● TRY IT
Lines with the word "agent" in them are the ones to copy from the records.
═══ RECORDS FOR THE TASK
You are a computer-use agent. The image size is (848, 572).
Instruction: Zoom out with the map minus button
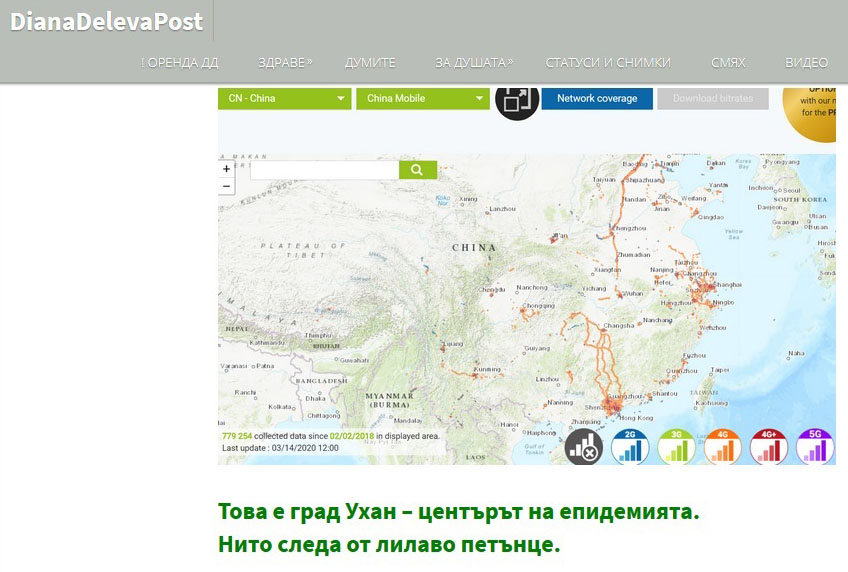227,186
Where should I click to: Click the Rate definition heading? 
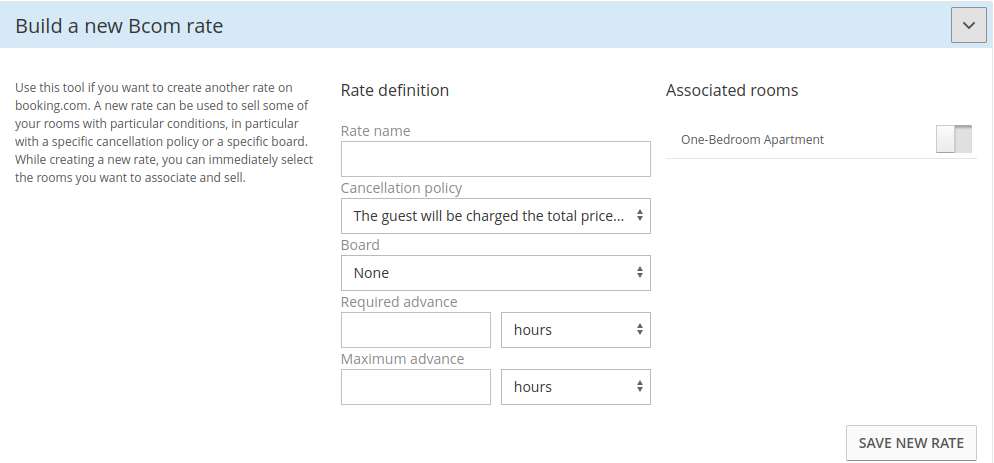pyautogui.click(x=395, y=90)
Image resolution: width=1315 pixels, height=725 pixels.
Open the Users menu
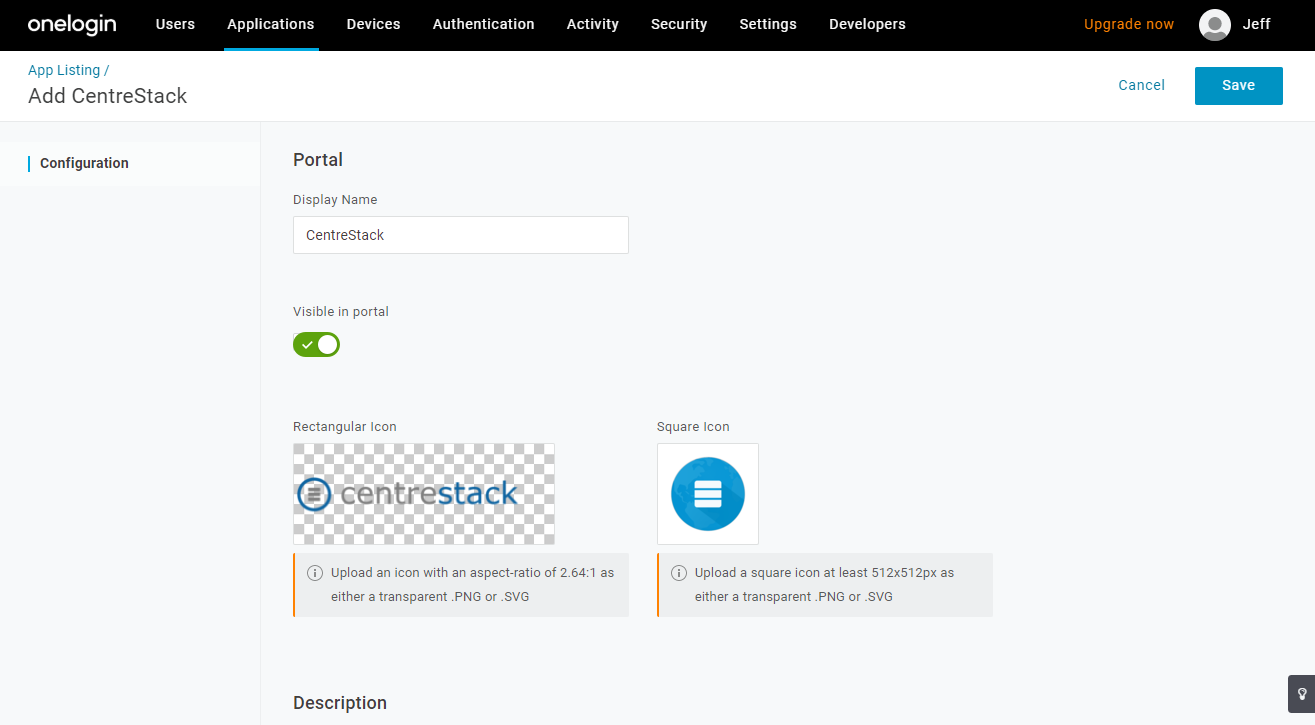click(x=175, y=24)
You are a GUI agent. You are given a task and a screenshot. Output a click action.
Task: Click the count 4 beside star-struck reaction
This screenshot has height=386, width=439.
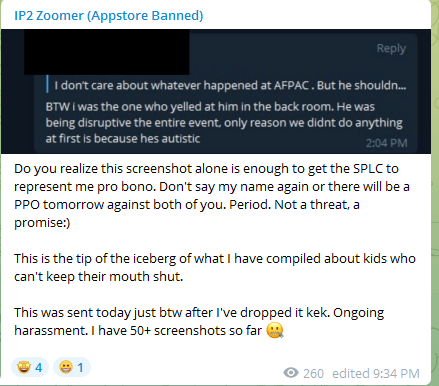pos(39,368)
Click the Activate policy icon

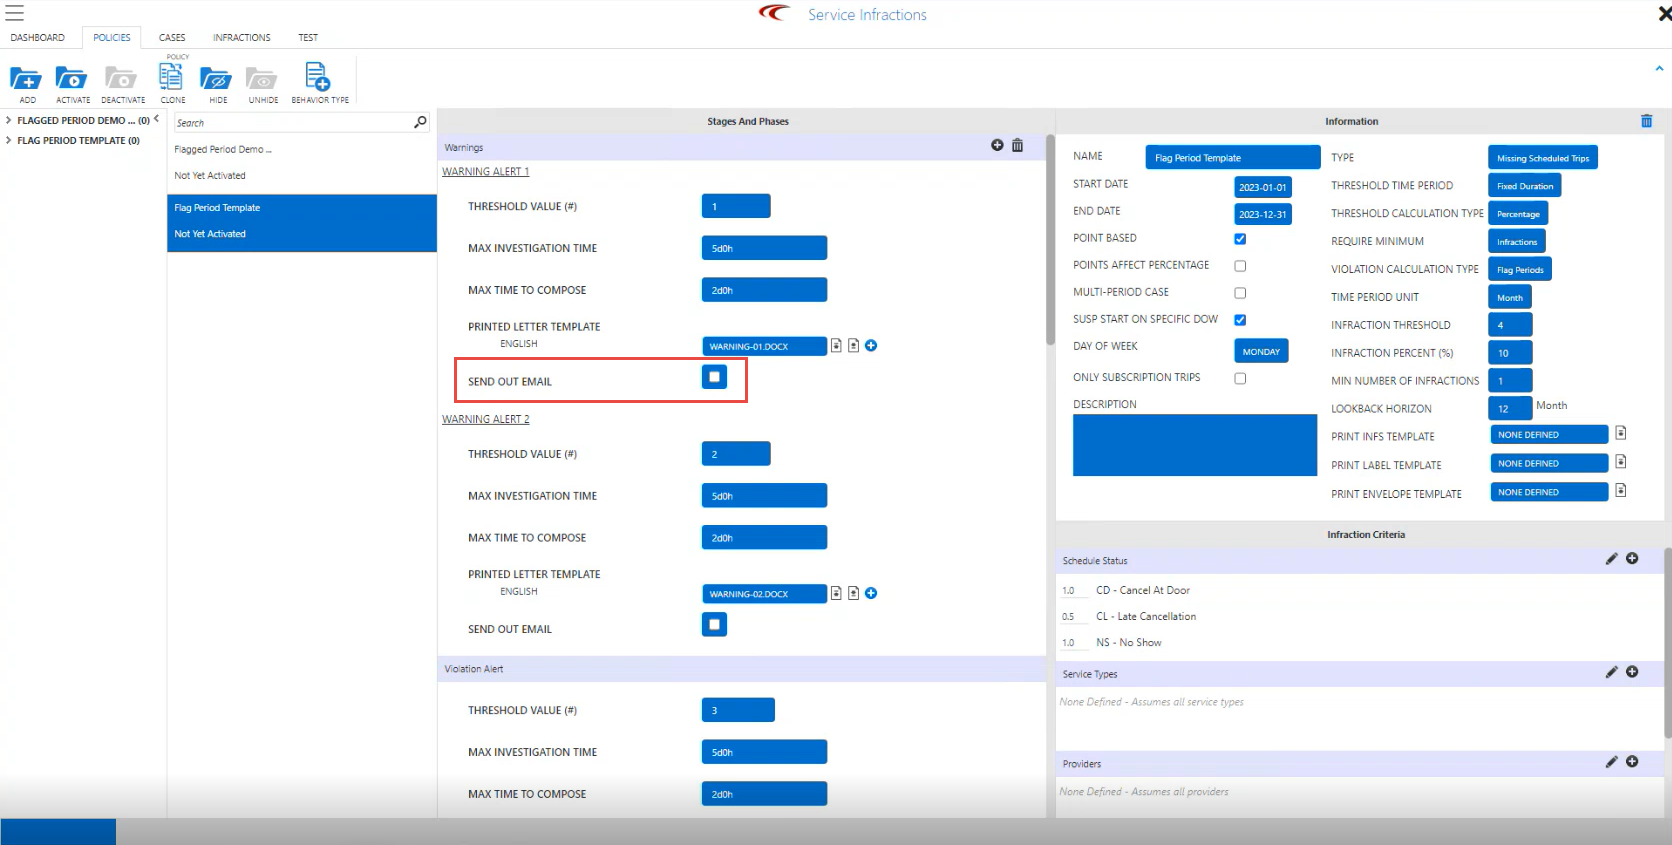72,79
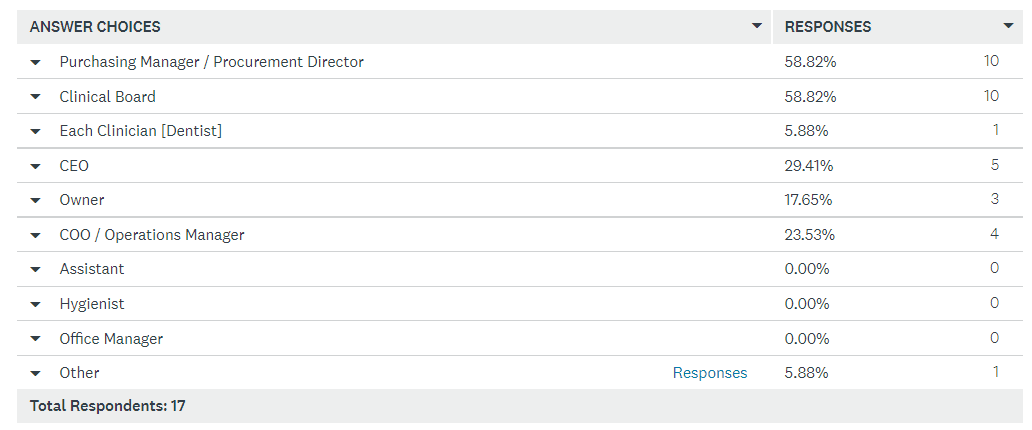Image resolution: width=1032 pixels, height=430 pixels.
Task: Open the Responses link for Other
Action: (710, 373)
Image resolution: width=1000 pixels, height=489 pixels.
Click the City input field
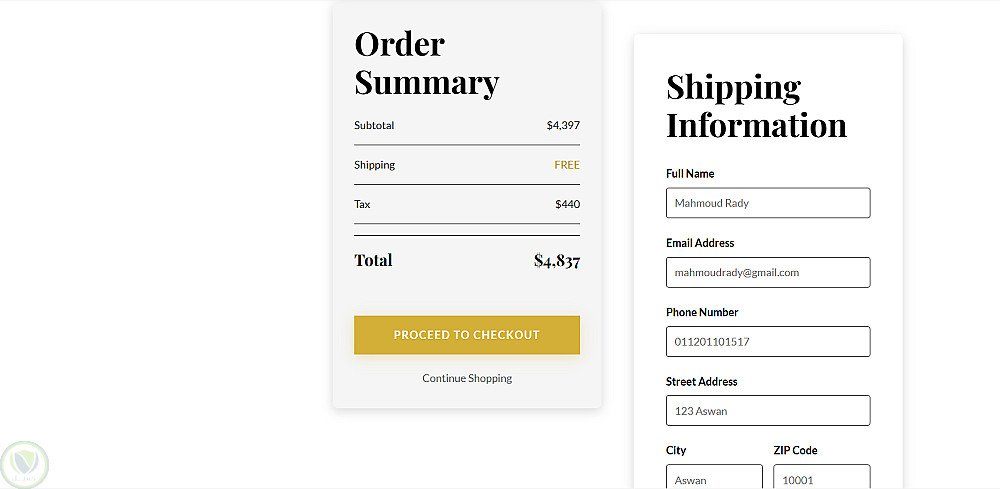714,478
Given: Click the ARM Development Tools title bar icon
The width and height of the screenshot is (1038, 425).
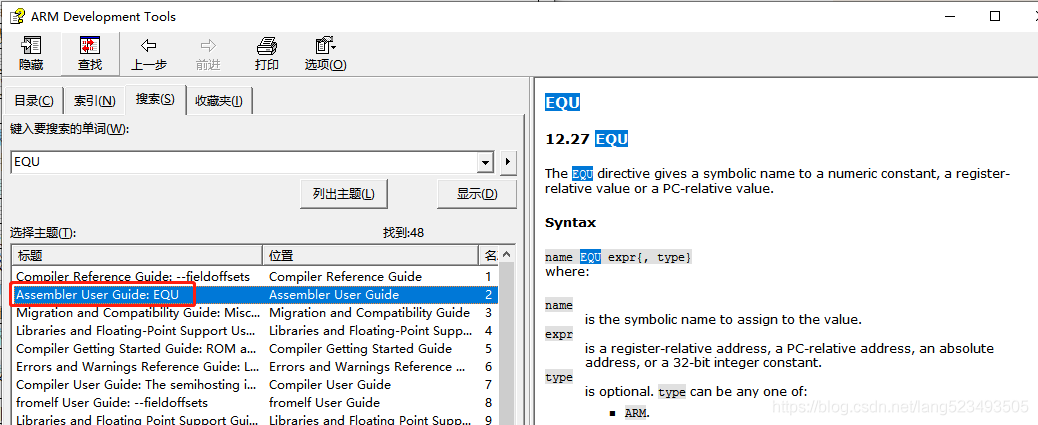Looking at the screenshot, I should pos(16,17).
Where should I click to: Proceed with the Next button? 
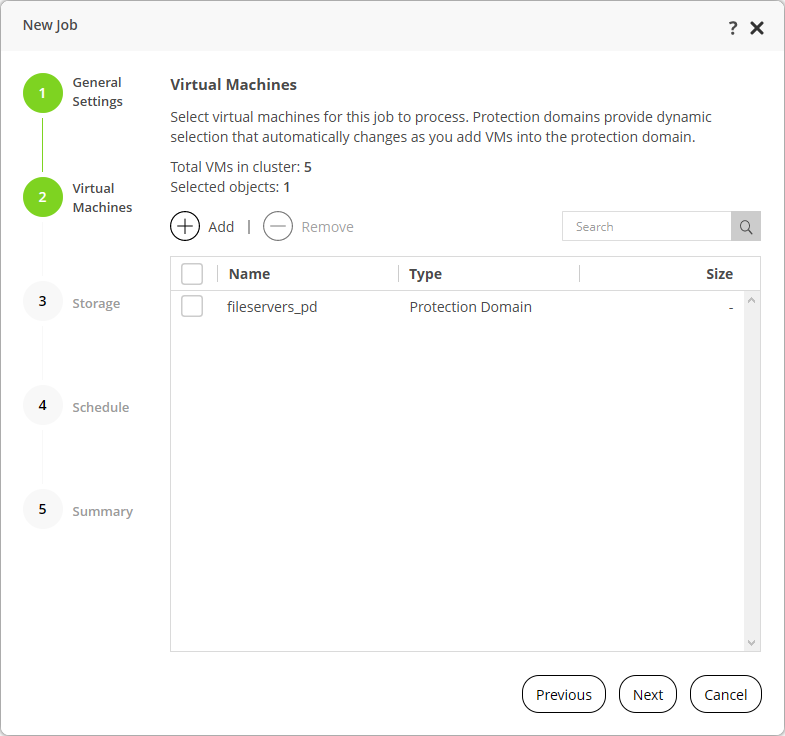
══════
● EXERCISE SOLUTION
You are a computer-use agent. The image size is (848, 572).
You are a GUI agent. You are given a task and a screenshot. Output a click action.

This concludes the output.